The Sample Complexity of Approximate Rejection Sampling with Applications to Smoothed Online Learning

TL;DR

This paper investigates the sample complexity of approximate rejection sampling, establishing bounds based on f-divergence, and applies these insights to smoothed online learning and importance sampling, revealing new theoretical guarantees.

Contribution

It extends the understanding of rejection sampling by characterizing optimal total variation bounds for general distributions and applies these results to online learning and importance sampling.

Findings

Optimal total variation distance scales as D/f'(n)

Recent online learning guarantees hold under relaxed divergence constraints

Importance sampling efficacy is compared with rejection sampling

Abstract

Suppose we are given access to $n$ independent samples from distribution $\mu$ and we wish to output one of them with the goal of making the output distributed as close as possible to a target distribution $\nu$. In this work we show that the optimal total variation distance as a function of $n$ is given by $\tilde\Theta(\frac{D}{f'(n)})$ over the class of all pairs $\nu,\mu$ with a bounded $f$-divergence $D_f(\nu\|\mu)\leq D$. Previously, this question was studied only for the case when the Radon-Nikodym derivative of $\nu$ with respect to $\mu$ is uniformly bounded.
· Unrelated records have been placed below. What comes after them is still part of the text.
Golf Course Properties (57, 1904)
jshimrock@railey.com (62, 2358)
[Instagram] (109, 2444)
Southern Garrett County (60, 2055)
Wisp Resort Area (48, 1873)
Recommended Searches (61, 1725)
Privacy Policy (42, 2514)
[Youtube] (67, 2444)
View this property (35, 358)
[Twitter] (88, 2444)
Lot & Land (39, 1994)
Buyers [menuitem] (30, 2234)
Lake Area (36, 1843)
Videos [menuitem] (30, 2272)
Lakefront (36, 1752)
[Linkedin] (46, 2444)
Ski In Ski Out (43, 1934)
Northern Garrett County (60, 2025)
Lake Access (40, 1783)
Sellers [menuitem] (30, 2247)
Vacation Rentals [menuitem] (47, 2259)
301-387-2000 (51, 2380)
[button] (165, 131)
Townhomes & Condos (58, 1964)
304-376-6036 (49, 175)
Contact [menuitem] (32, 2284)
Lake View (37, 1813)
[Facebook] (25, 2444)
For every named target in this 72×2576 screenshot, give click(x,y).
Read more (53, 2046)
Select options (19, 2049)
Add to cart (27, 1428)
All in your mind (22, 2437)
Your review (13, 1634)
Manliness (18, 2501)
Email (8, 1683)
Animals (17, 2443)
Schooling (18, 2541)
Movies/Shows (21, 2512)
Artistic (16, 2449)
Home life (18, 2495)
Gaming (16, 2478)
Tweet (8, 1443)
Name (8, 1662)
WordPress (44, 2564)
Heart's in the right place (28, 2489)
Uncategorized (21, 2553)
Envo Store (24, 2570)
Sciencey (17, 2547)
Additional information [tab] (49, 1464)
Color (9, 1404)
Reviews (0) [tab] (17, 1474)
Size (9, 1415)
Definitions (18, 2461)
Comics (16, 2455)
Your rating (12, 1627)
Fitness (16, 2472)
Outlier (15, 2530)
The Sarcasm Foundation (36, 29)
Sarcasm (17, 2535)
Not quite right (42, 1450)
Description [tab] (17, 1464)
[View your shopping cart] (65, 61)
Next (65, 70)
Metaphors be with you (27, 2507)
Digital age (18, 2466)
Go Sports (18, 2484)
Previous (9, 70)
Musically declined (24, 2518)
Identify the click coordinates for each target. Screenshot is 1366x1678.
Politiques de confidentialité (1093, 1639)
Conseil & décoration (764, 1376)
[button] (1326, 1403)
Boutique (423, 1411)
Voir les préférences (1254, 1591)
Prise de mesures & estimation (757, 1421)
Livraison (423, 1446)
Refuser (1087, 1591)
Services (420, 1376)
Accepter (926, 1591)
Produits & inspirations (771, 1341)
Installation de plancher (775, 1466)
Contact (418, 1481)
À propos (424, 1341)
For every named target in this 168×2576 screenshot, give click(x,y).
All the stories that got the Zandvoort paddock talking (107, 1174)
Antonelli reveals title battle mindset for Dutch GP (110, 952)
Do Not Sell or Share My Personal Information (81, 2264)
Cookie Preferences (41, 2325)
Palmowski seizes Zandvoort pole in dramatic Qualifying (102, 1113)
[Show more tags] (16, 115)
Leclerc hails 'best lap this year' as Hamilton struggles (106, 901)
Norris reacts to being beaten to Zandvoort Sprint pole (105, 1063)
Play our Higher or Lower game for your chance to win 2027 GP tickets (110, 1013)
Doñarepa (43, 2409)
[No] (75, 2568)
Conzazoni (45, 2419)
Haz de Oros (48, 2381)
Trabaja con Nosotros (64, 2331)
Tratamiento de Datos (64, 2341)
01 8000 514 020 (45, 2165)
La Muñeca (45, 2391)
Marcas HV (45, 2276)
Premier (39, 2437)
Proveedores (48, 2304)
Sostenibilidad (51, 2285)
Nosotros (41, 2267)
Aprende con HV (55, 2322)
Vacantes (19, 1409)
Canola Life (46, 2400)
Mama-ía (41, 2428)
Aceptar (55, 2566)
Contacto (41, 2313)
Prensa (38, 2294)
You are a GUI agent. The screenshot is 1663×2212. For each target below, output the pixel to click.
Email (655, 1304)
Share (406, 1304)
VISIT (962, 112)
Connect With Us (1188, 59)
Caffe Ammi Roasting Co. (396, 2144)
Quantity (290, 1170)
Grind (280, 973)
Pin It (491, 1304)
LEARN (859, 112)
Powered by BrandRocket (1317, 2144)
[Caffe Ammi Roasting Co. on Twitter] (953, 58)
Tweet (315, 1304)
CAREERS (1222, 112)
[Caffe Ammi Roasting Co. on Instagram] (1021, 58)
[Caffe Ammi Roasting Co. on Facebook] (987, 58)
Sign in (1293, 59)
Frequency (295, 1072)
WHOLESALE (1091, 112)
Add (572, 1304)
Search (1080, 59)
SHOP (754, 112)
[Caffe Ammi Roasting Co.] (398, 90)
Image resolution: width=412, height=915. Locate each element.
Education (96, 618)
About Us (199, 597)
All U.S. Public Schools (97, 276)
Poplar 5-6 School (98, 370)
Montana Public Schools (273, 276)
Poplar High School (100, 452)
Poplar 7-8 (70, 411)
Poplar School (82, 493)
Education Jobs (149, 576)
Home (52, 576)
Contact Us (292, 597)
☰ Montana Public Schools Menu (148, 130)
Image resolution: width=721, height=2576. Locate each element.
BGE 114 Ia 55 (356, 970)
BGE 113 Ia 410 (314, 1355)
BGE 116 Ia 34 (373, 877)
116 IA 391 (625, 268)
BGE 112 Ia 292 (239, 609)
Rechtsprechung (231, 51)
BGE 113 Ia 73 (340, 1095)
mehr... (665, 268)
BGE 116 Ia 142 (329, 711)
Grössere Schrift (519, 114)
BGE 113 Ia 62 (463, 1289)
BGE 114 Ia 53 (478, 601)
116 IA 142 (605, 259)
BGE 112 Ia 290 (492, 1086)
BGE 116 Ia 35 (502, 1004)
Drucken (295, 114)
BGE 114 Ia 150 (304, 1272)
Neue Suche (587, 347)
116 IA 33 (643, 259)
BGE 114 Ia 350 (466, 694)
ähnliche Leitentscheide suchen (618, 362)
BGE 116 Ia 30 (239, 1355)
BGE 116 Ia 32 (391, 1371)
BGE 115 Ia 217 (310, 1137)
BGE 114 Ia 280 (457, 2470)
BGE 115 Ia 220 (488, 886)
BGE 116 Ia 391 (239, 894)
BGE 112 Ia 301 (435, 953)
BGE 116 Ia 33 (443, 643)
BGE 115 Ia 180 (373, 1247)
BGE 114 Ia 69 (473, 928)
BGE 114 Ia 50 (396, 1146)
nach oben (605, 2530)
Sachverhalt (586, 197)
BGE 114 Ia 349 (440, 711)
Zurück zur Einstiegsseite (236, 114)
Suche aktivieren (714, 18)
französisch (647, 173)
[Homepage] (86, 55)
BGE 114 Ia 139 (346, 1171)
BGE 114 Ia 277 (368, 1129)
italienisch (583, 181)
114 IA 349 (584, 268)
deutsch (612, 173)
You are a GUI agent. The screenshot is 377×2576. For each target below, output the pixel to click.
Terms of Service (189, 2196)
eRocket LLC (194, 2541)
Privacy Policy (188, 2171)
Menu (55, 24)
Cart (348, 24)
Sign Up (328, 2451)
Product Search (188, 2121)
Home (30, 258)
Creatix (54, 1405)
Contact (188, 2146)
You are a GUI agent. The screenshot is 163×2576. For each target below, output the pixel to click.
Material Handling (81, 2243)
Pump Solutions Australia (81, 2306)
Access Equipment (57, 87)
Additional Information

We then consider an application in the seemingly very different field of smoothed online learning, where we show that recent results on the minimax regret and the regret of oracle-efficient algorithms still hold even under relaxed constraints on the adversary (to have bounded $f$-divergence, as opposed to bounded Radon-Nikodym derivative). Finally, we also study efficacy of importance sampling for mean estimates uniform over a function class and compare importance sampling with rejection sampling.